* TASK GOAL *
Edit the entries below by changing "given" to "listed" and leaving everything else untouched. Give back the edited lines without the pictures.

* RAW RECORDS *
━━━━━━━━

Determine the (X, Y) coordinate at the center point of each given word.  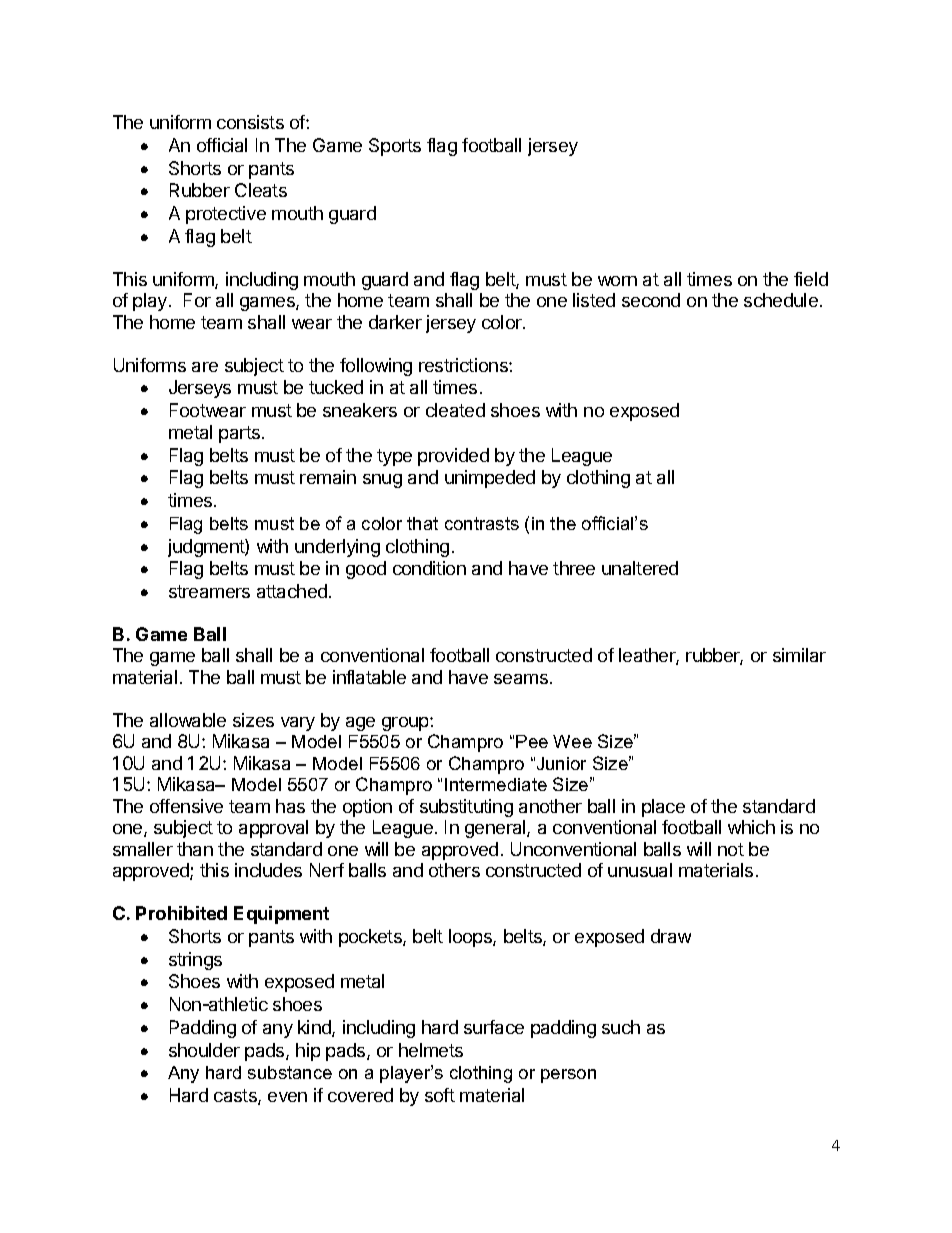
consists (250, 122)
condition (429, 568)
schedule (781, 300)
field (811, 279)
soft (440, 1095)
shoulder (204, 1050)
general (496, 829)
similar (799, 655)
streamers (209, 591)
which (751, 827)
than (195, 849)
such (621, 1027)
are (205, 367)
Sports (395, 147)
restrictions (464, 365)
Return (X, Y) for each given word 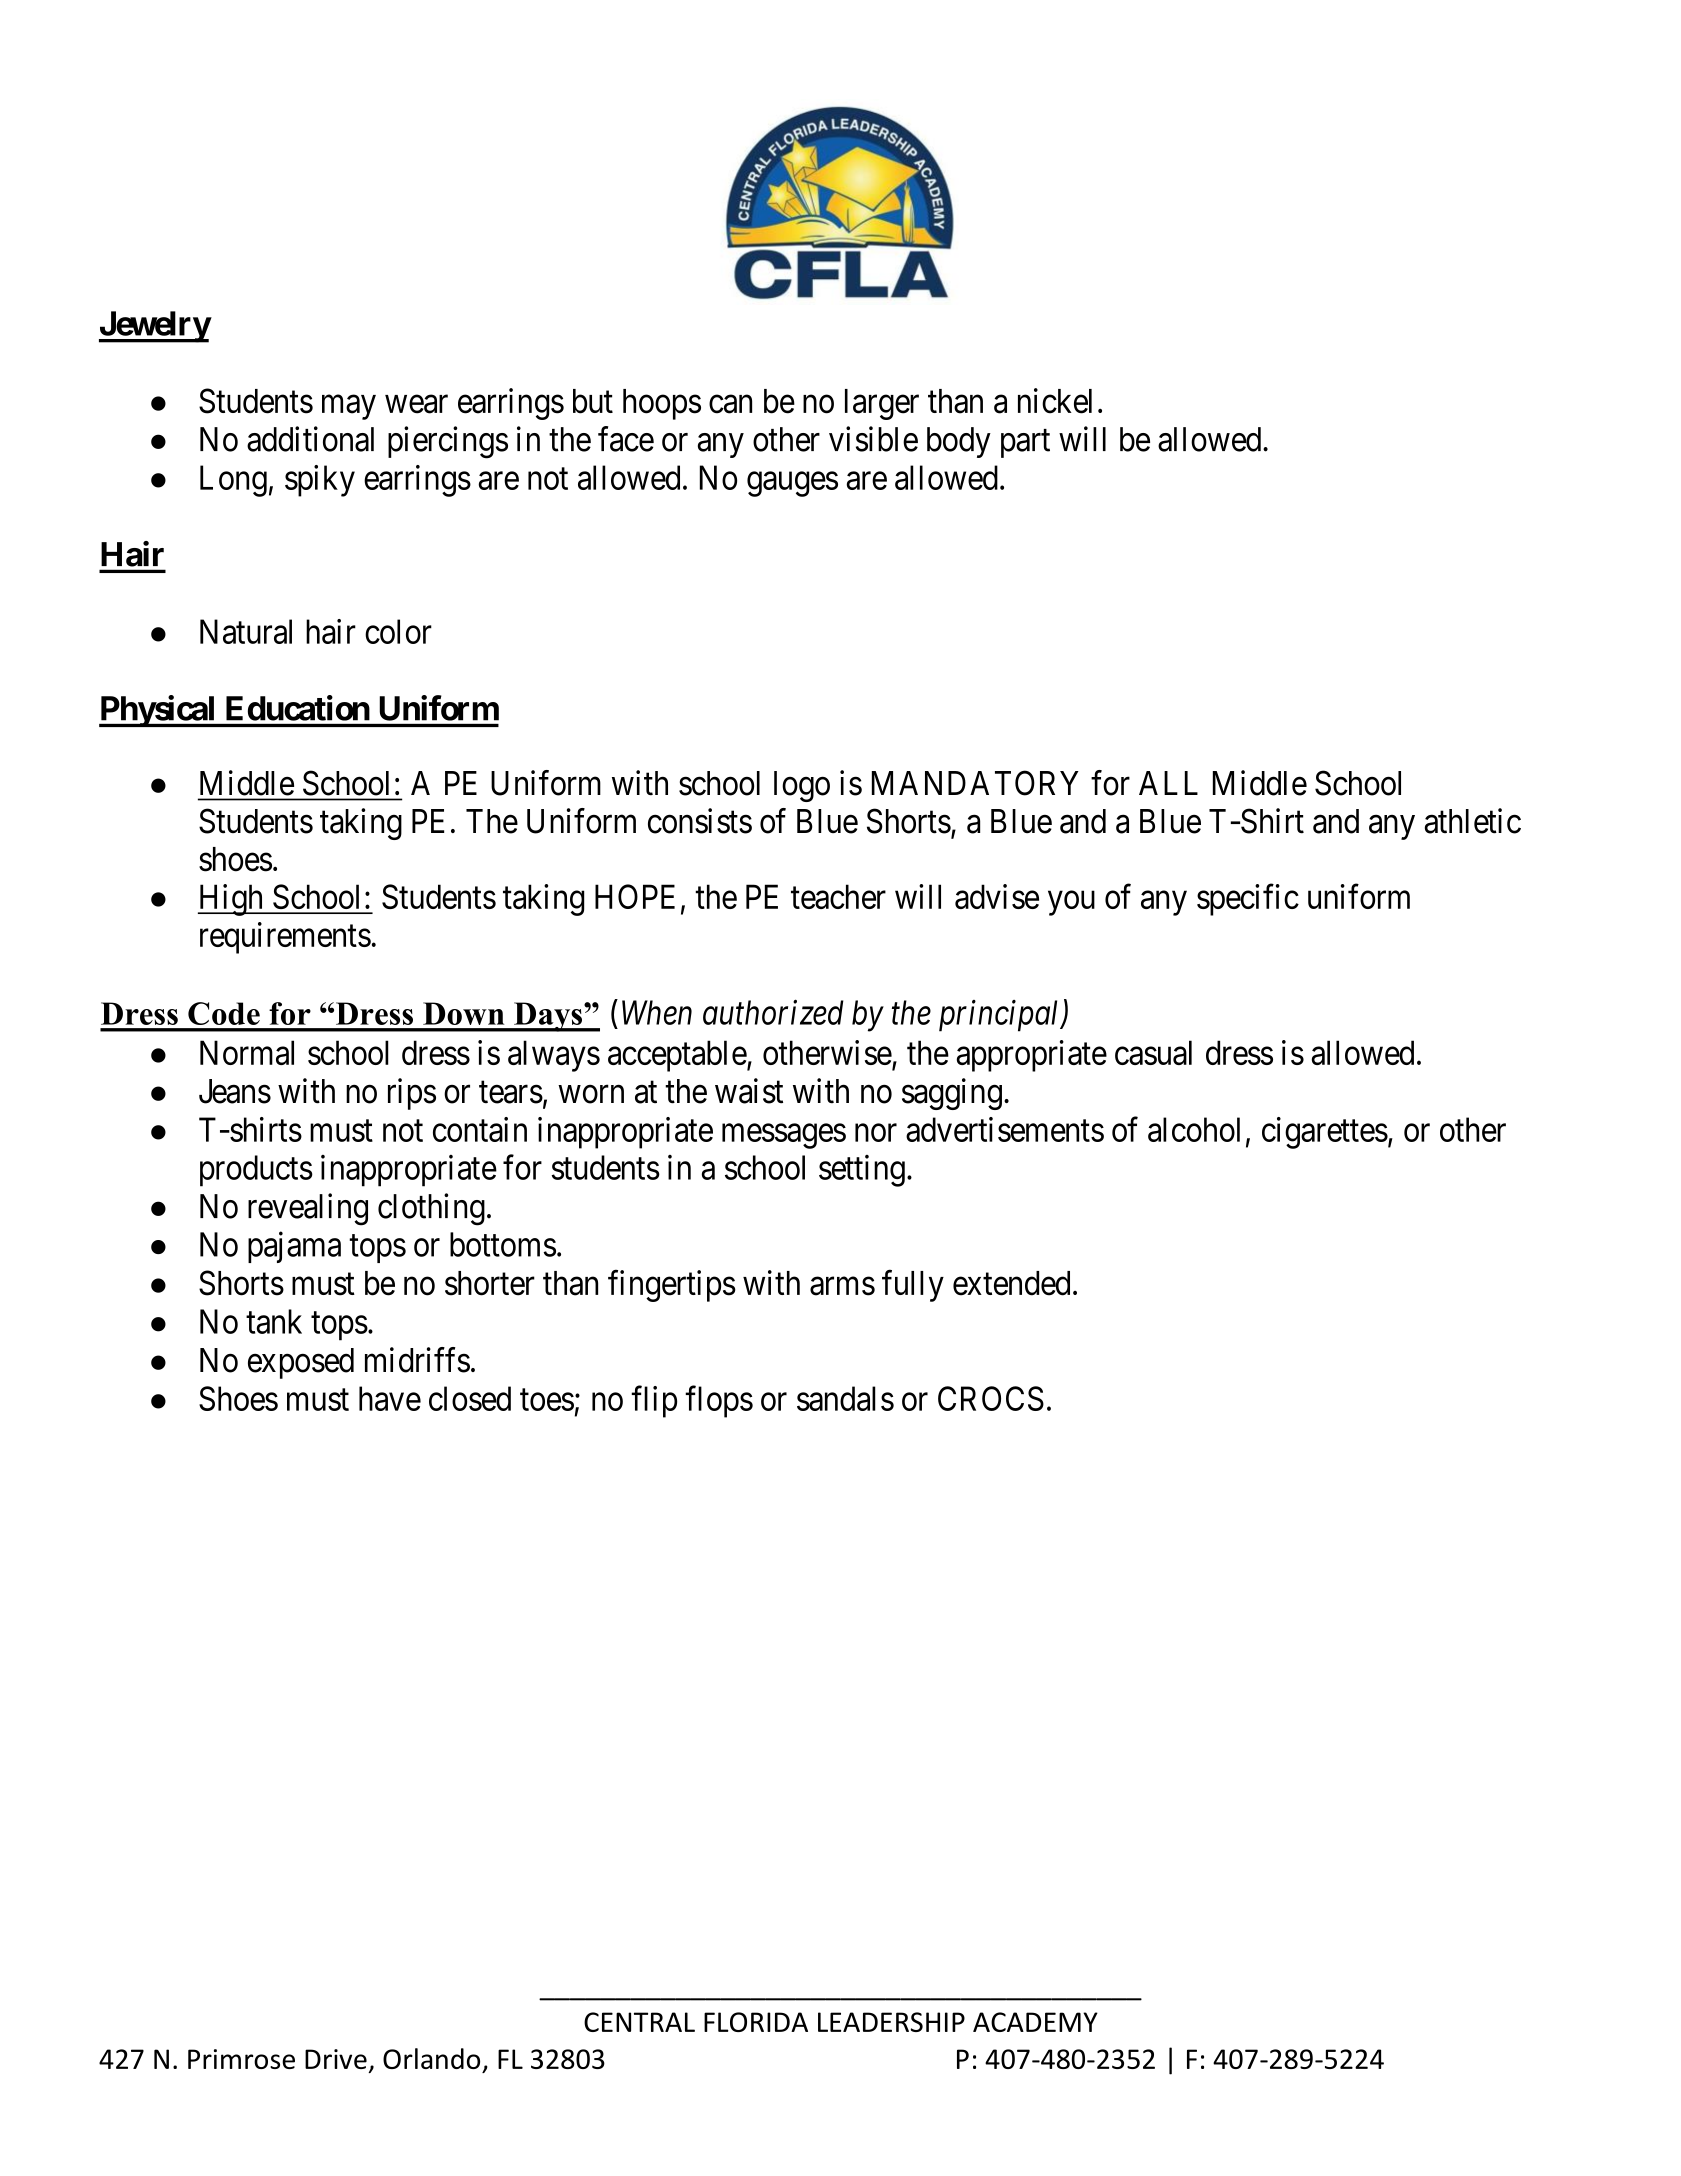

━━━━━━━━

* WRITTEN SOLUTION *
Determine the (X, Y) coordinate at the center point of each listed word.  
consists (250, 122)
condition (429, 568)
schedule (781, 300)
field (811, 279)
soft (440, 1095)
shoulder (204, 1050)
general (496, 829)
similar (799, 655)
streamers (209, 591)
which (751, 827)
than (195, 849)
such (621, 1027)
are (205, 367)
Sports (395, 147)
restrictions (464, 365)
Return (X, Y) for each listed word 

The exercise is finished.